[lbo-talk] Stockhausen, and useless eaters

Marta Russell ap888 at lafn.org
Sat Dec 8 14:17:37 PST 2007


see Robert Proctor's book "Racial Hygiene" and also Robert Lifton's "The Nazi Doctors" for more on these guys. Marta

On Dec 8, 2007, at 8:53 AM, B. wrote:


> I'm over-posted, but the "useless feeder" thing is an
> area of research I started earlier in the Summer (I
> also caught, tragically, the news about Stockhausen's
> death), and while I can't provide an exact
> translation, this is the dark history behind the term:
>
> In 1920, in Germany, Karl Binding, a "penal law
> specialist" (according to G. Agamben) and Alfred
> Hoche, a professor of medicine, produced the genuinely
> creepy document _Authorization for the Annihilation
> of Life Unworthy of Being Lived_. It made quite an
> impression on policymakers at the time.
>
> (James M. Glass appropriated this as the title for his
> book _Life Unworthy of Life_, about how the
> Bindig-Hoche document helped shape Nazi 'cleansing'
> policies.)
>
> In the German _Authorization for the Annihilation_
> document is a chilling quote: "Are there human lives
> that have so lost the quality of legal good that their
> very existence no longer has any value, either for the
> person leading such a life, or for society?" The
> document goes to complain about "the energy [with
> which we] attempt to keep in existence lives that are
> no longer worthy of being lived" and groans about "the
> enormous care for existences that not only are devoid
> of value [wertlosen], but even ought to be valued
> negatively." (Die Freigabe, pp. 27-29) There is then
> complaining about the mentally ill, who certainly
> won't refuse food if you give it to 'em, but, what's
> the point even giving it to them since they aren't
> contributing anything?

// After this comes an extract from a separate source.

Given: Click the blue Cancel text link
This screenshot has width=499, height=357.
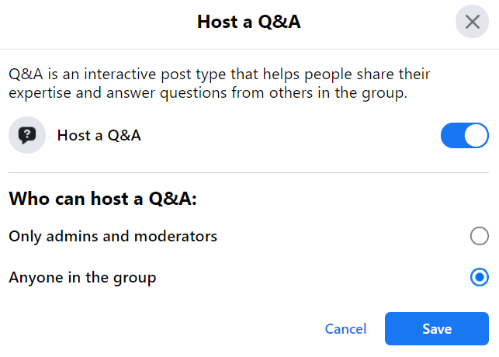Looking at the screenshot, I should [345, 329].
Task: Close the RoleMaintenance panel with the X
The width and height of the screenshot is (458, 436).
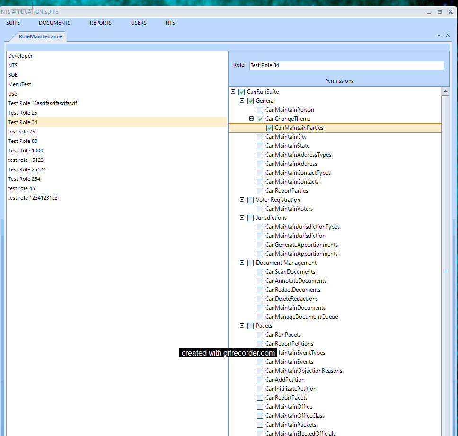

I'm guessing these are the
> useless feeders. I don't know of Dr. Bindig was
> required to take a Hippocratic Oath.
>
> I'm getting this all from Agamben's _Homo Sacer_, pp.
> 136-139, btw. Simply reading those 4 pages would
> pretty much explain it. It's near the end, in the
> chapter titled "Life That Does Not Deserve to Live."
>
> -B.
>
>
>
>
> Doug Henwood wrote:
>
> "I just read in his Wikipedia bio that his mother,
> who'd suffered a psychotic breakdown, was killed by
> the Nazis as a "useless eater." Anyone know the
> original German for this appalling term?"